From what he describes, he uses stack maps to tell which stack values are pointers. He can skip over everything that's not a pointer.

On x86_64 you need about 10k function deep stack, all of them with the 14 GPs filled with pointers -to have an 1MB stack.

▲

pizlonator 5 days ago | parent [-]

To play devil's advocate, the suckiest part about stack scanning is that it's a linked list walk. It's not a linear scan. So it's all pointer chasing. And it's very likely to find previously unmarked pointers, which involves CAS and other work.

(It would be a linear scan if I was just conservatively scanning, but then I'd have other problems.)

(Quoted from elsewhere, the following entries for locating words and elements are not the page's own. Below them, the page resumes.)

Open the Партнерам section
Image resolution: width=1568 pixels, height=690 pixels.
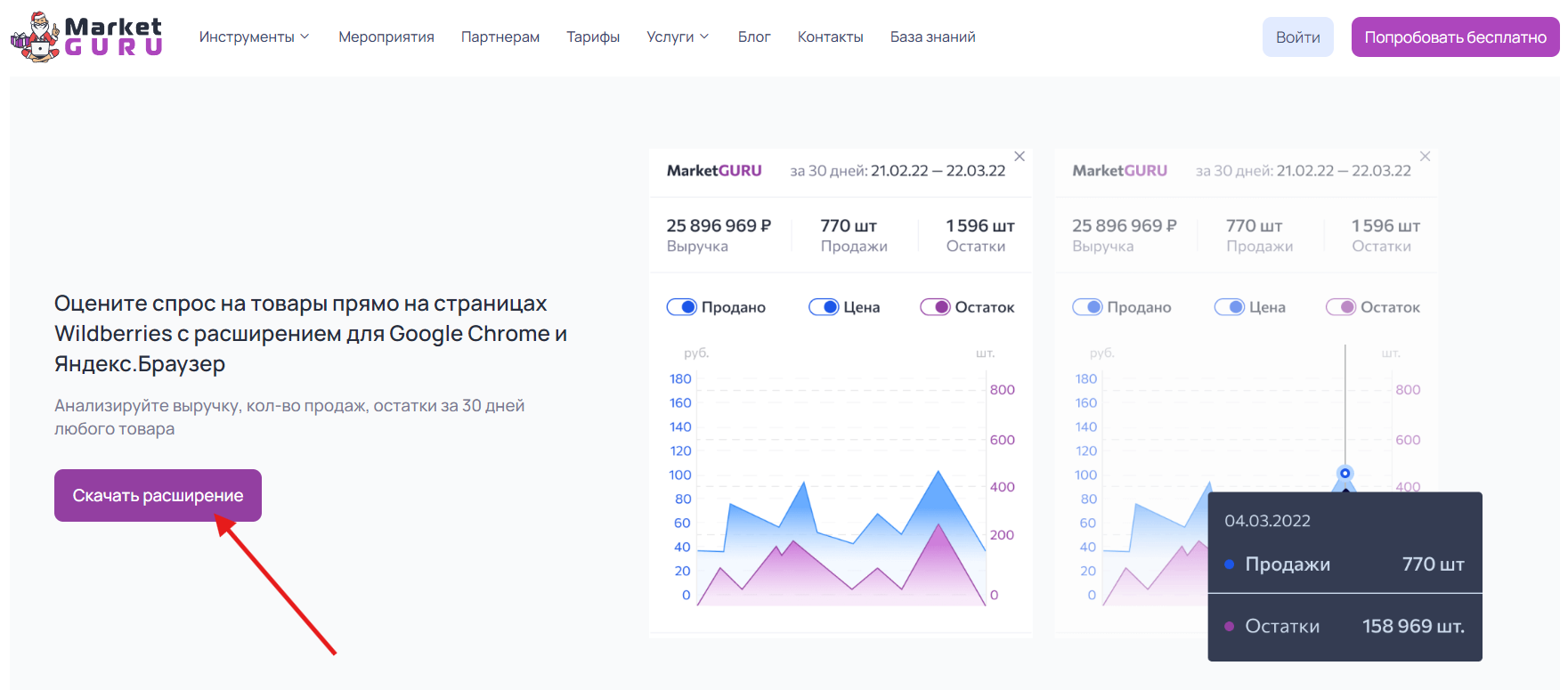coord(500,37)
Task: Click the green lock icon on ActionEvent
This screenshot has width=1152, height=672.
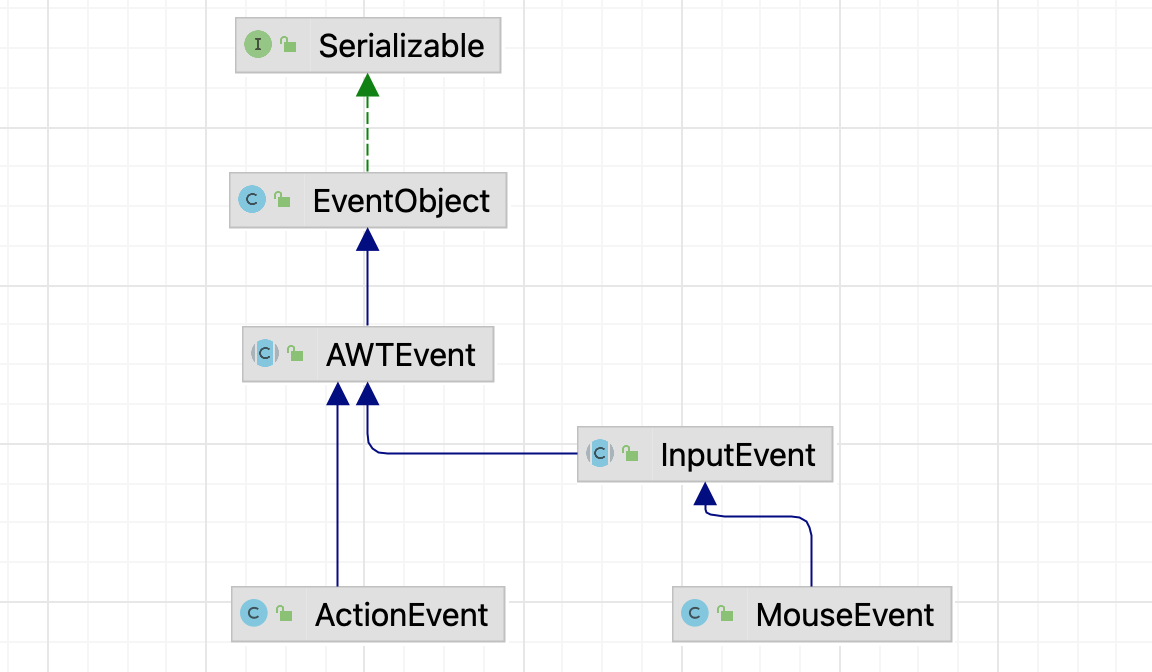Action: pos(284,613)
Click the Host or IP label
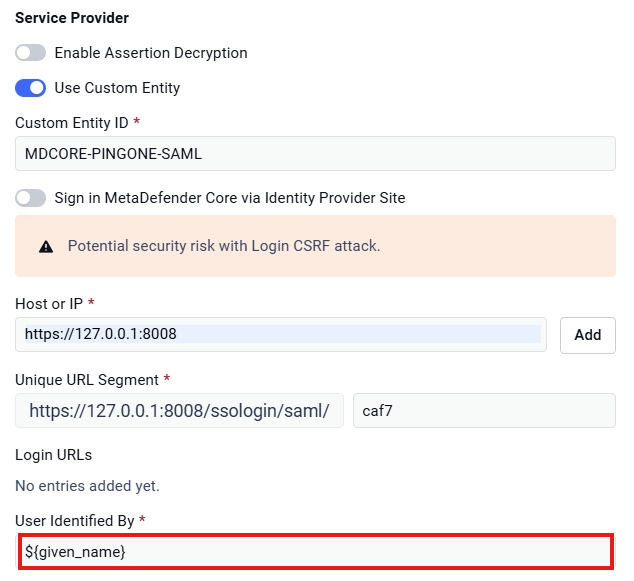The image size is (634, 581). pyautogui.click(x=49, y=304)
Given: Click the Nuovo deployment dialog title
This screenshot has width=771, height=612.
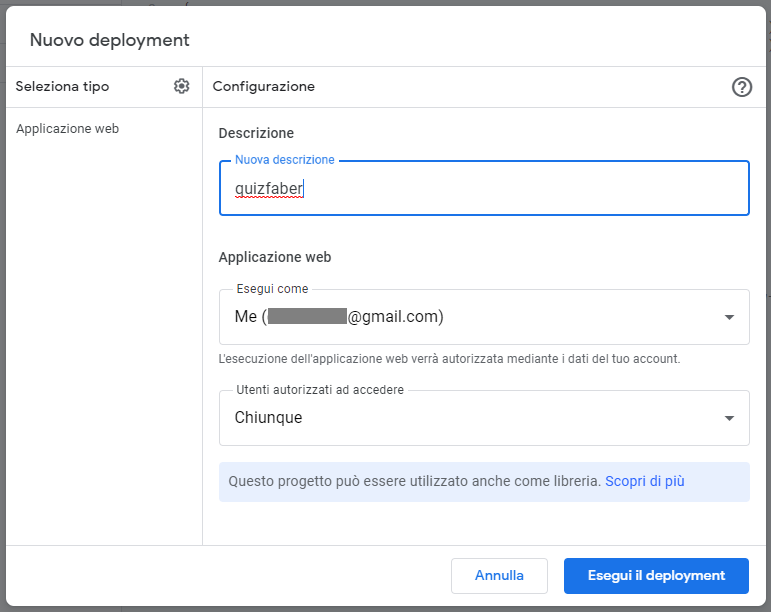Looking at the screenshot, I should pos(109,41).
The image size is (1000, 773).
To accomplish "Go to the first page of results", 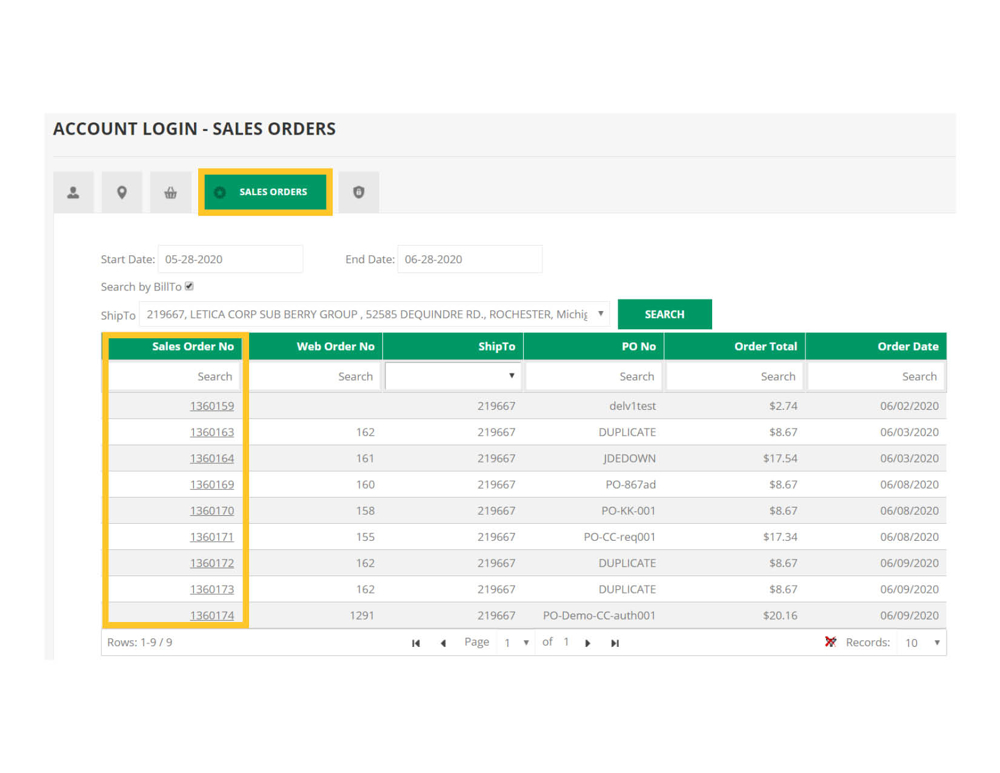I will 416,643.
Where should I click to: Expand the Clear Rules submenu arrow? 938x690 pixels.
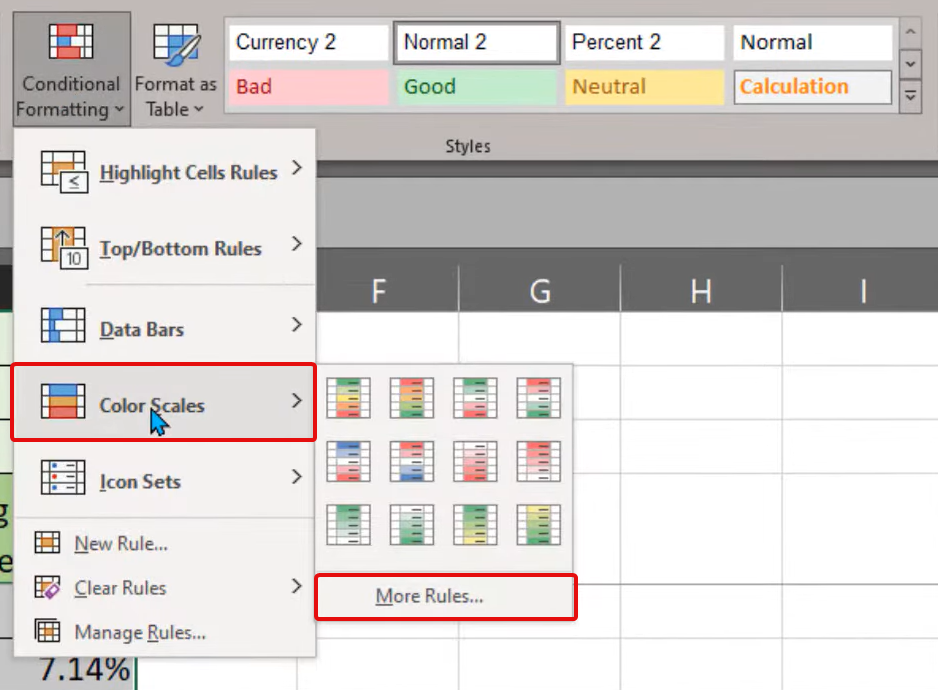pyautogui.click(x=297, y=588)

This is one of the most counterintuitive parts of GC perf! You'd think that the stack scan had to be a bottleneck, and it might even be one in some corner cases. But it's just not the longest pole in the tent most of the time, because you're so unlikely to actually have a 1MB stack, and programs that do have a 1MB stack tend to also have ginormous heaps (like many gigabytes), which then means that even if the stack scan is a problem it's not the problem.

	▲	kragen 4 days ago \| parent [-]
		You're writing the compiler, though, so you can define the stack layout. If the stack-scanning linked-list walk were the long pole, it wouldn't be hard to eliminate the pointer chasing: your procedure prologue could add a pointer to each newly pushed stack frame to something like a std::deque, then pop it off in the epilogue. I don't know, maybe the fact that I'm disagreeing with someone who knows a lot more than I do about the issue should be a warning sign that I'm probably wrong?